Mais si la suggestion d’Idea semble pertinente au regard des enjeux de diversification économique dans laquelle le Luxembourg veut s’engager, un écueil demeure: encore faut-il que les étudiants reviennent au Luxembourg une fois diplômés. Dans le dernier rapport du ministère sur les chiffres clés de l’enseignement supérieur, environ 15.000 résidents étudiaient dans un autre pays que le Luxembourg sur l’année scolaire 2022-2023. Et seuls 12,4% des étudiants bénéficiaires d’aides aux études supérieures étaient inscrits dans un établissement luxembourgeois pour l’année scolaire 2022-2023, soit la quatrième destination après la France (27,6%), la Belgique (22,9%) et l’Allemagne (15,9%). S’agissant des seuls bénéficiaires résidents, la part des inscrits au Luxembourg passe à 19,2%, derrière l’Allemagne (21,7%) et devant la Belgique (17,1%) et la France (11,7%).
«La mobilité particulièrement élevée des Luxembourgeois est à prendre en compte pour le développement de politiques de formation des talents de la diversification économique», insiste Jean-Baptiste Nivet.
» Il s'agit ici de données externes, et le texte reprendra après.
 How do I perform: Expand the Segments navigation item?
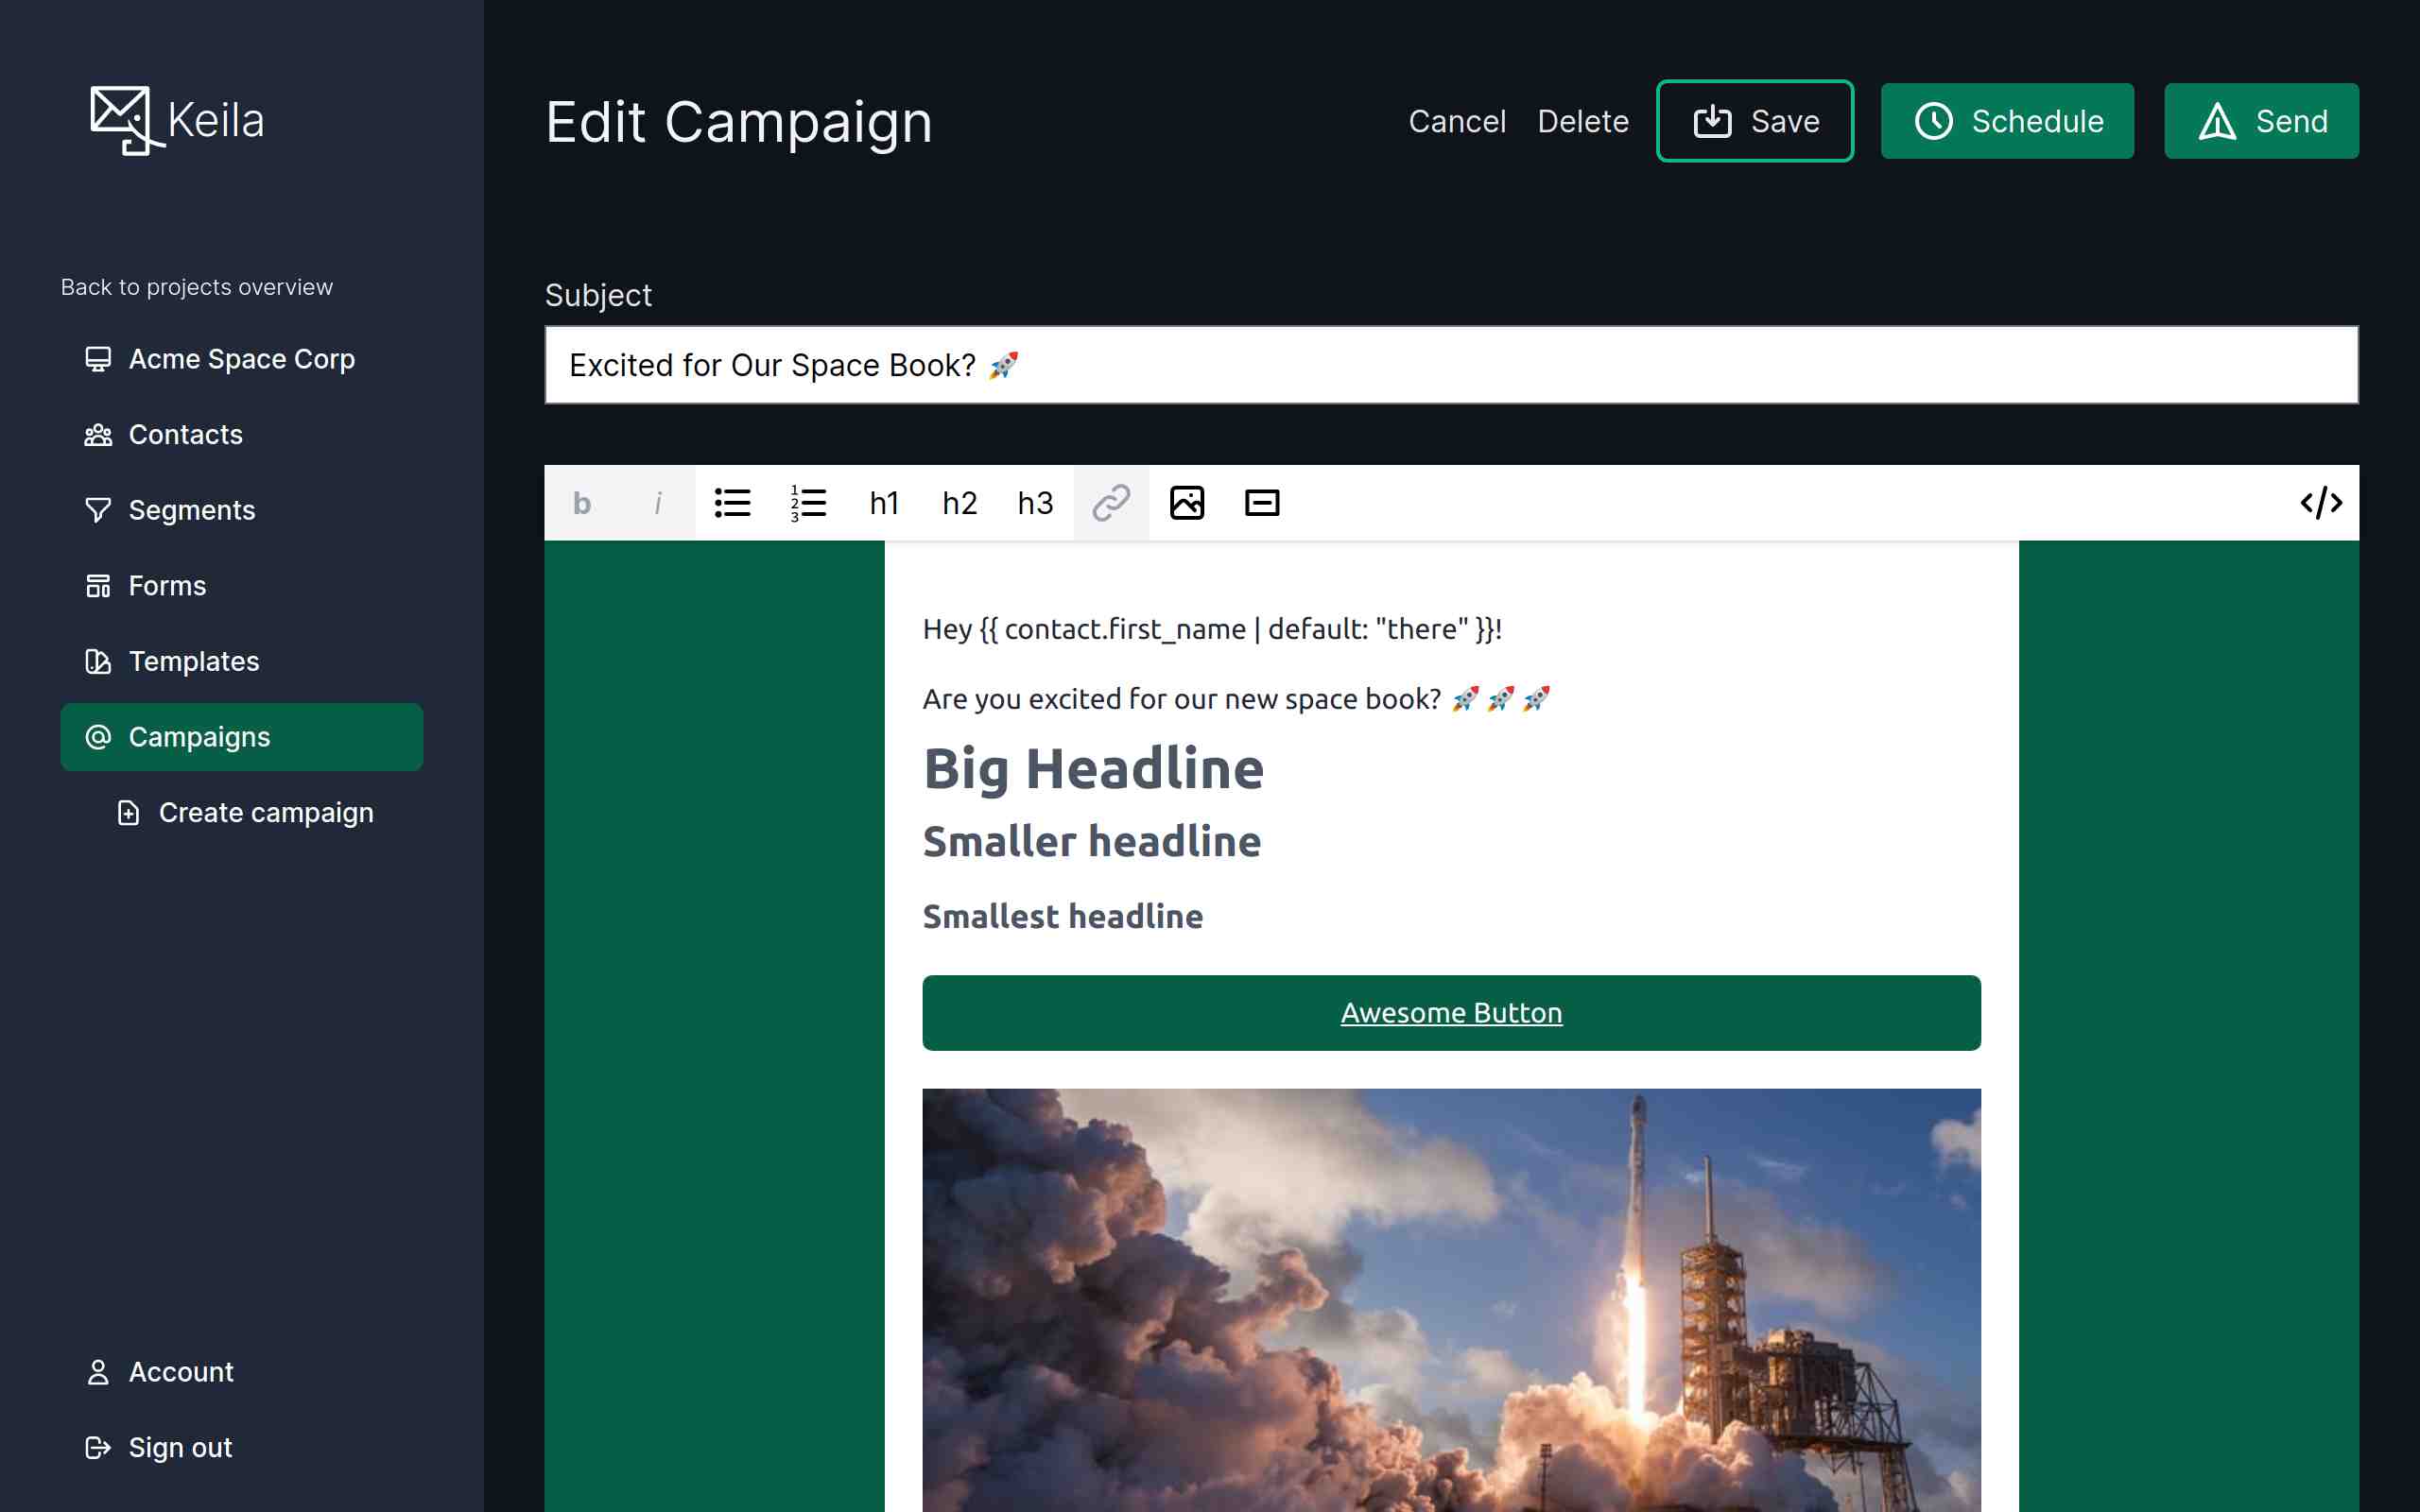190,508
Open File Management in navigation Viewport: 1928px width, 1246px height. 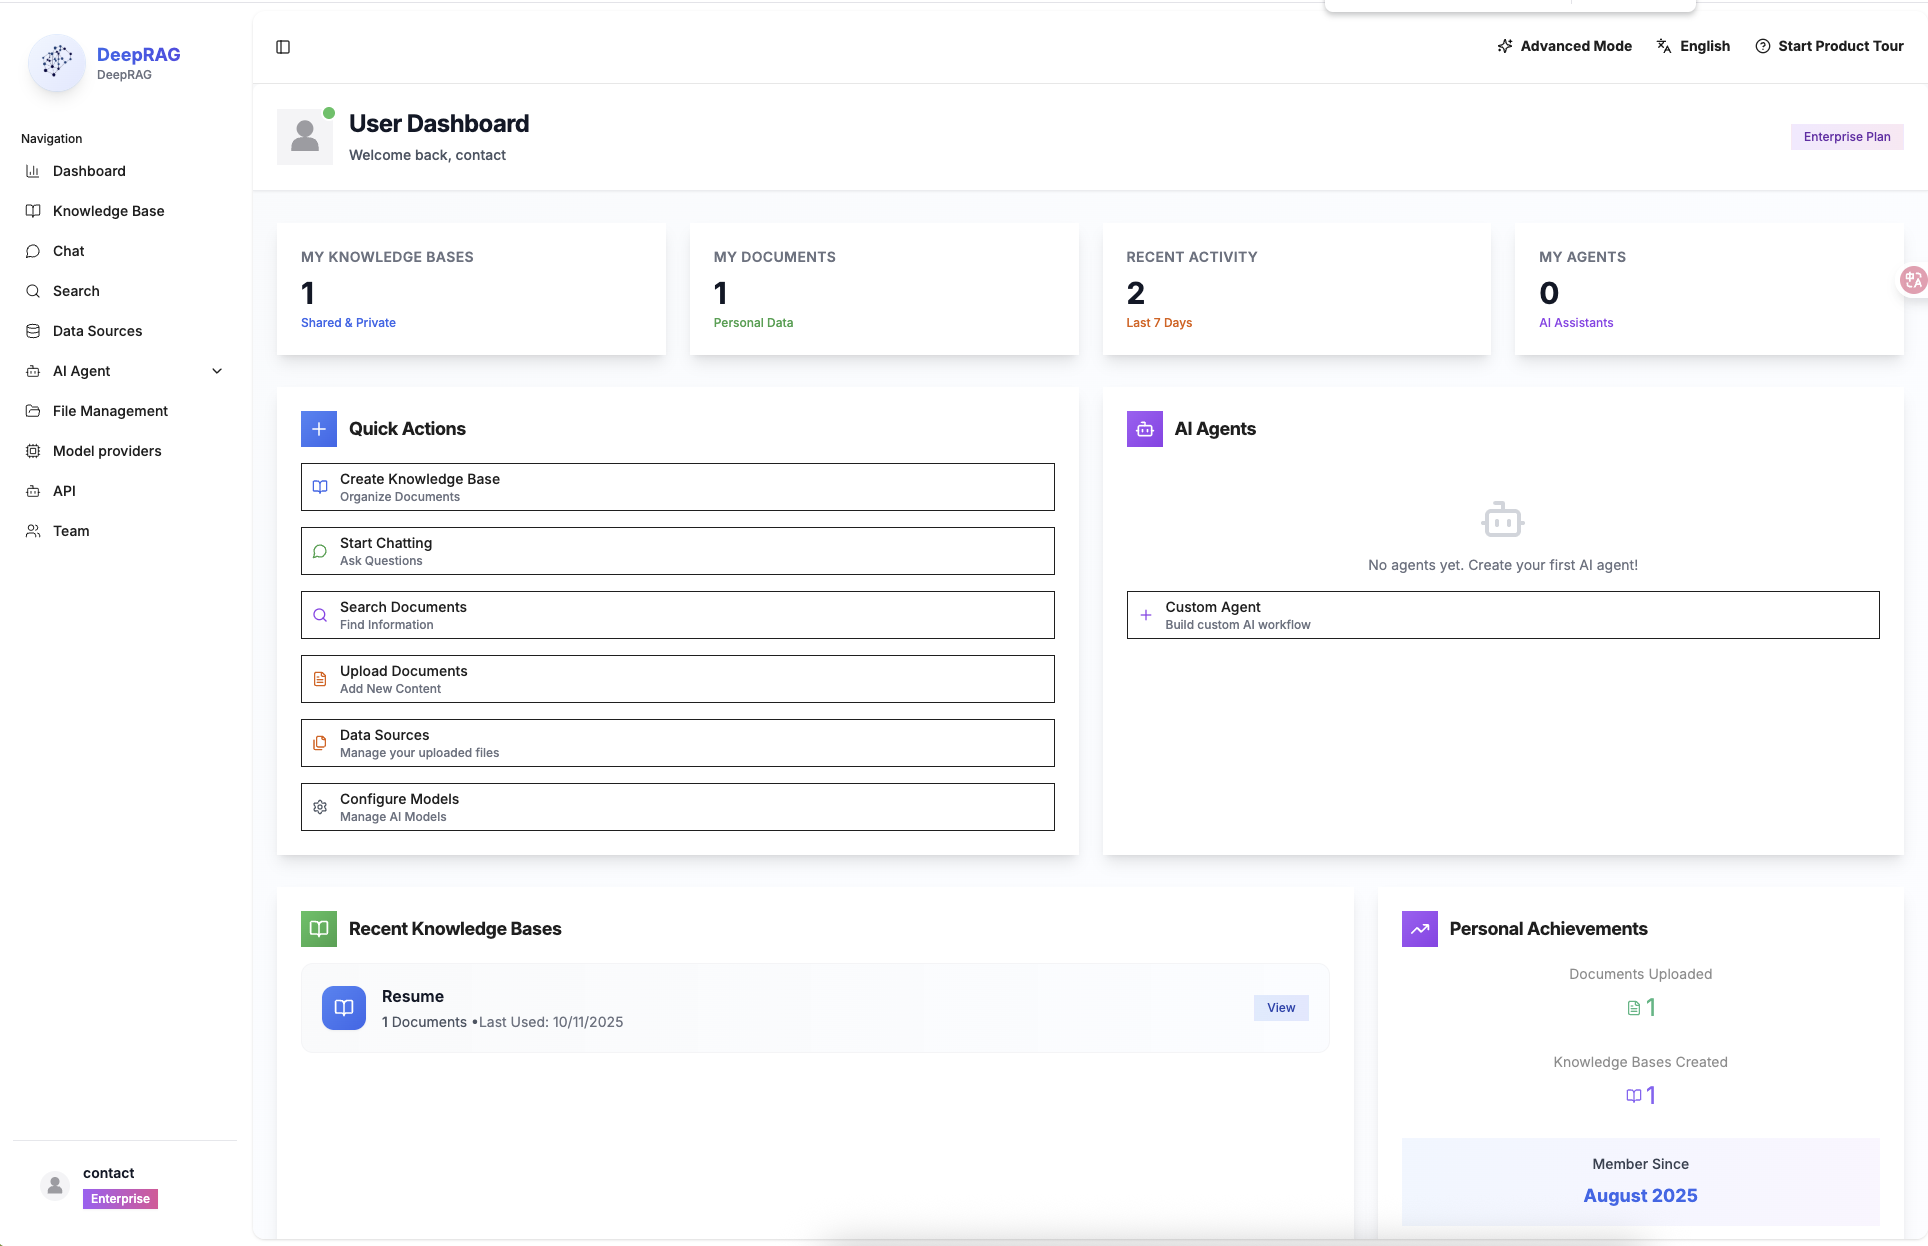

Dans ce cas, l’économiste préconise de transformer partiellement certaines de ces bourses en prêts pour les étudiants qui, une fois diplômés, feraient le choix de ne pas revenir au Luxembourg. Ou, plus radical encore: «Que toutes les aides proposées prennent la forme de prêts, prêts qui deviendraient non-remboursables après une période de travail au Luxembourg, par exemple trois ans.»
Pour l’heure, aucune de ces bourses n’est effective, mais la Fondation espère que la sphère politique se saisira de cette suggestion. «Il s’agit bien de propositions de la part d’Idea. À voir comment elles seront reprises dans les mois et années à venir par le ministère de l’Enseignement supérieur et de la Recherche», nous indique Jean-Baptiste Nivet.